I’m not sure I agree that we’re not responsible. Even beyond the personal ethics (“I choose not to partake of this.”), not participating means withholding attention and purchasing power. I would love to see the ratings and attendance drop by more people doing the same. If that happens, that hurts the owners and the league.
As Jason said, for many of us teaching at US schools (at any level, really), we have an extra role in speaking out about our own programs. While we may still not have a lot of power, we’ve got relatively more than only as an NFL viewer. My own university is at a crossroads in regards to this at this very moment.
I have been surprised at how little I miss watching football. I thought I really liked it, but even after a season away its appeal seemed totally foreign. I have personally wondered if the pleasure I took from watching football was more about having an easy subject of conversation with which to make small talk with other men (strangers, my dad, college roommates) than it was sincere appreciation of the game itself.
Like Derek, I do think football (or boxing, or MMA) is different than other kinds of television shows. It is materially damaging to human beings, and the NFL and NCAA have both conspired to obscure the extent of that damage, to its customers and to its workers. I do personally feel that watching critically is not sufficient in this case. Which is why I also feel a great deal of unease about the World Cup in Qatar–I don’t think I can watch that either, and the World Cup is probably my favorite thing on Earth.
Maybe a matter of opinion, but I don’t think that our individual consumer choices are the best force for change. I think we are often encouraged to think of ourselves as consumer citizens empowered to choose ethically for the betterment of all, but this hides the way power works, which is through institutions more than individuals. So I think the responsibility falls elsewhere. And practically speaking a small number of viewers turning off the NFL (because I imagine the vast majority aren’t all that concerned) won’t make that much of a difference. An organized campaign to boycott the league and its sponsors, maybe. A lot of bad press might help. And maybe all of this fancy talk is just a way of justifying to myself that I still take pleasure in watching 🙂
Thanks for bringing up this issue of criminalizing viewership, as in the case of child porn. The formulation that viewing depictions of rape is the same or as culpable an action as committing rape seems like a total moral panic to me. We don’t criminalize the viewing of other illegal acts (say, depictions of murder) or argue that viewers of videos of murders are as culpable as actual murderers. The ethics of viewership is surely more complicated than that–or more simple: viewership of bad behaviors is not the same as committing those bad behaviors.

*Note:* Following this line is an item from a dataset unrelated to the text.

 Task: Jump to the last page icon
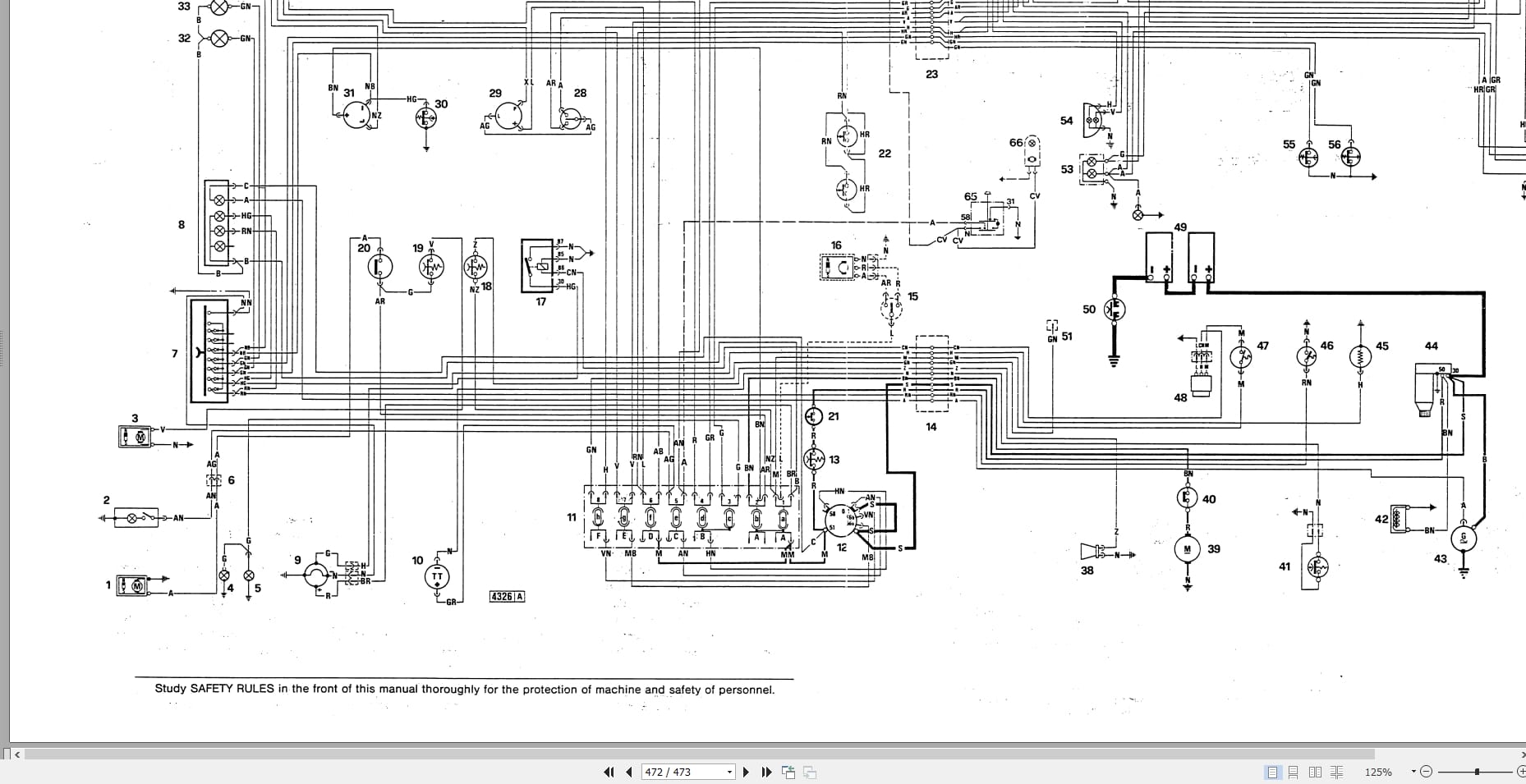point(767,772)
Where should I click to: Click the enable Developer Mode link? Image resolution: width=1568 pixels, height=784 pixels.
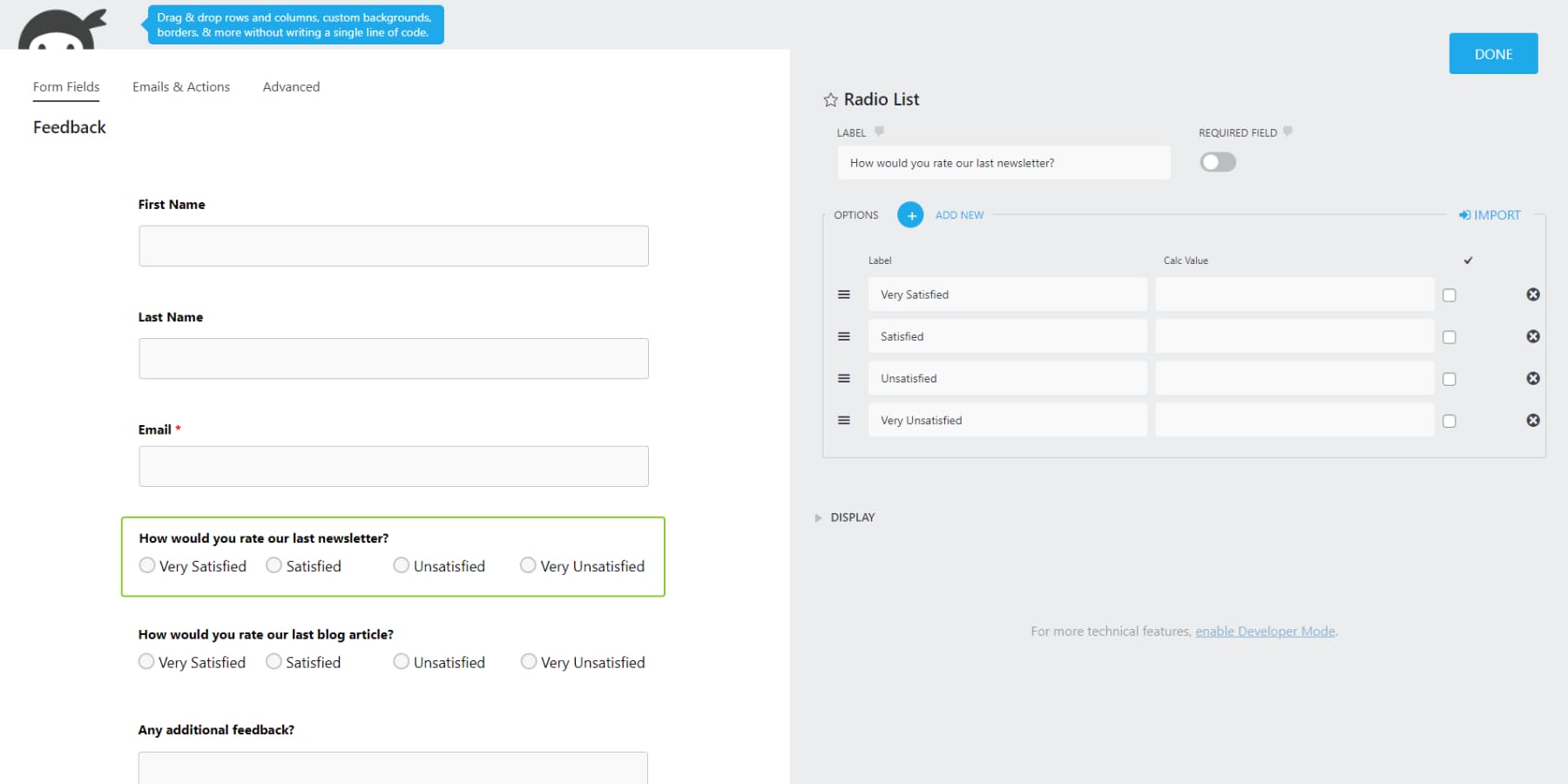pos(1265,631)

So, to play devil’s advocate here: there may instead be quite a bit of social utility in having all sorts of bad behaviors depicted (whether porn or sports or mayhem) in that viewers get to enjoy it without having to engage in it. Instead of bemoaning our culture saturated in violence and porn, perhaps we live in a golden age of relatively low crime *because* of all of those depictions–including the excessively violent game of football. In that case, I’d say, go ahead and watch and feel virtuous for behaving in a civilized manner by viewing instead of doing. 😉
(Of course, I’m sidestepping the problem of the harmed performers and their abused families–but that’s another story about why so many people are willing to trade health/safety for a chance at success and fame.)